Copy out the lines of the records below, and only those lines, from the one with "Given: Toggle the Show Unavailable checkbox" through the one with "Viewport: 1013px width, 627px height.", exactly as they appear.

Provided information:
------------------------

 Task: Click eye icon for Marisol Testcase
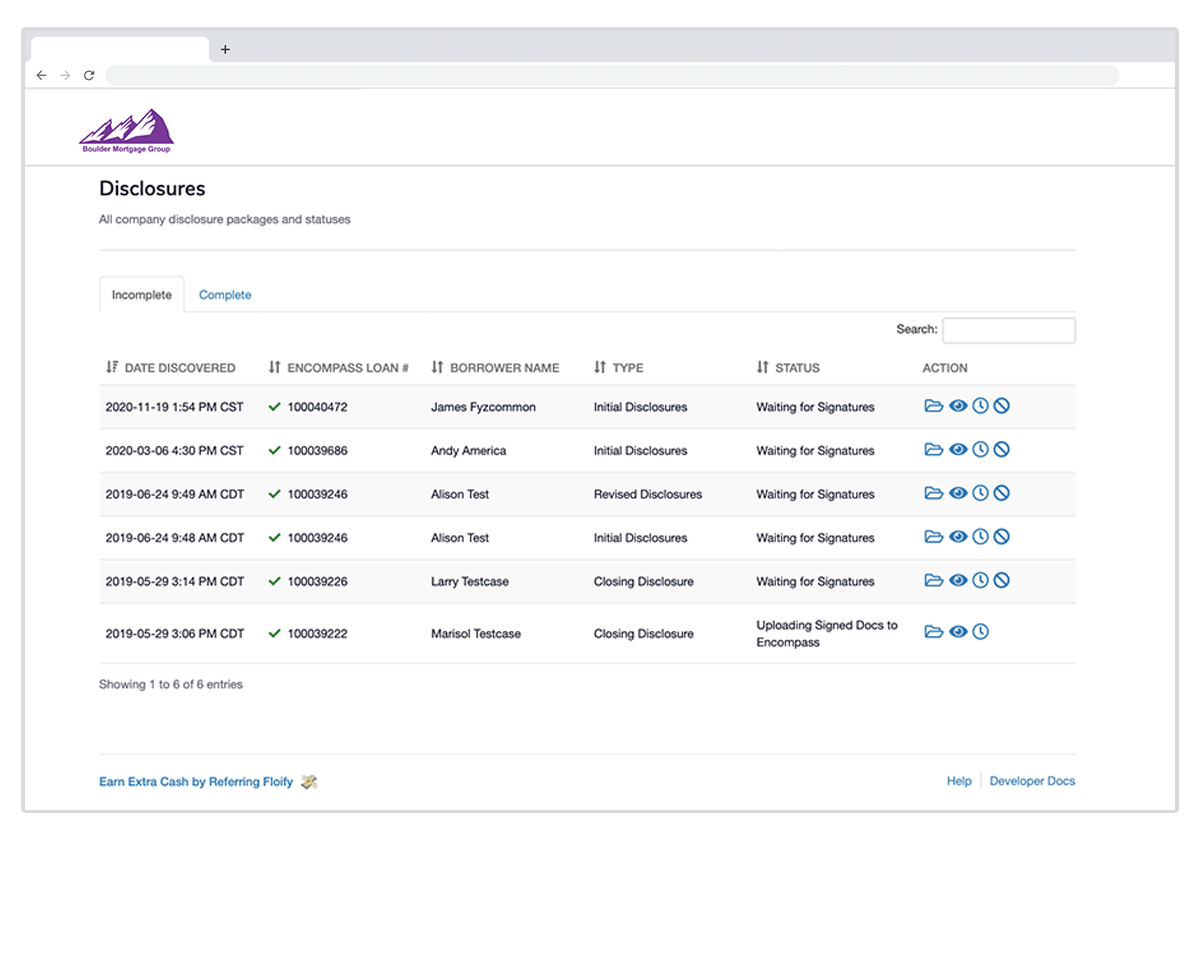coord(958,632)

------------------------

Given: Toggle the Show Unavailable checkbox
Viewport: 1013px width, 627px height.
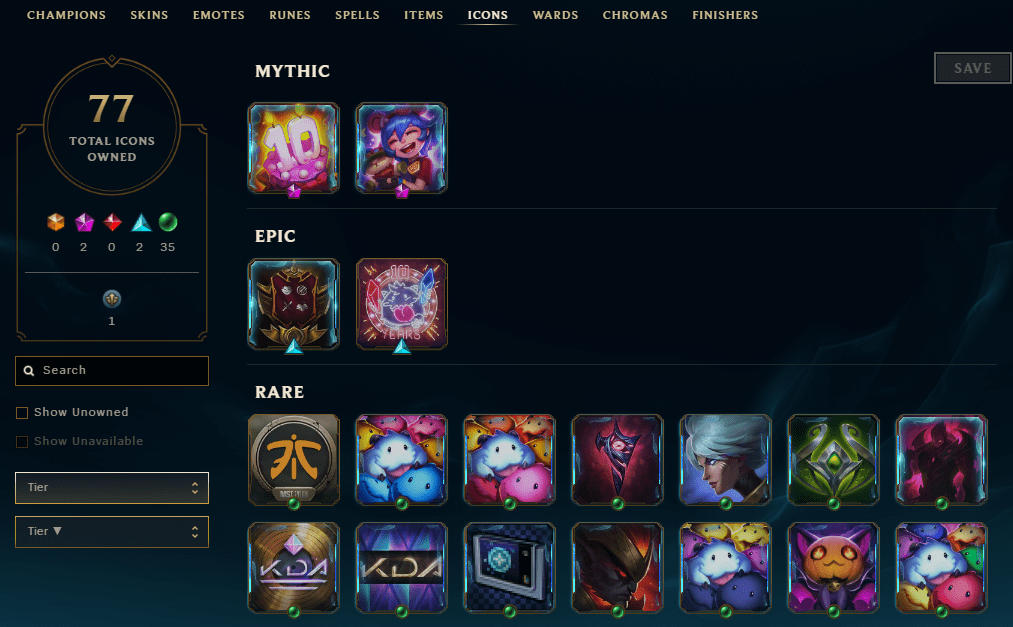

------------------------

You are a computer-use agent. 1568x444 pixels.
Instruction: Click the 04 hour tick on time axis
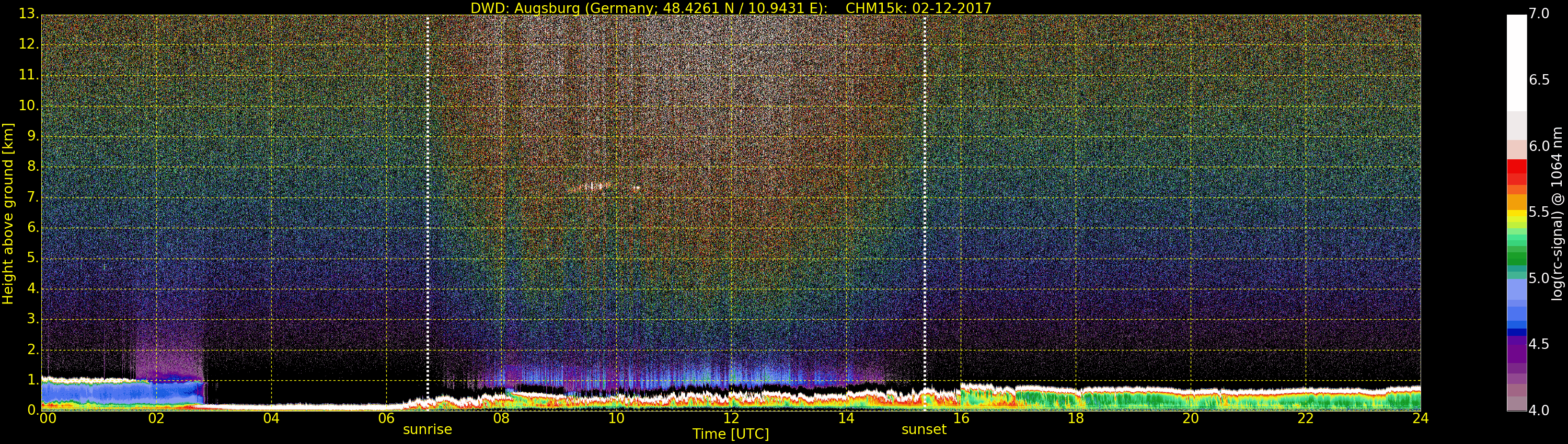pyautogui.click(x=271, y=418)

------------------------

Finished exercise:
Given: Toggle the Show Unavailable checkbox
Viewport: 1013px width, 627px height.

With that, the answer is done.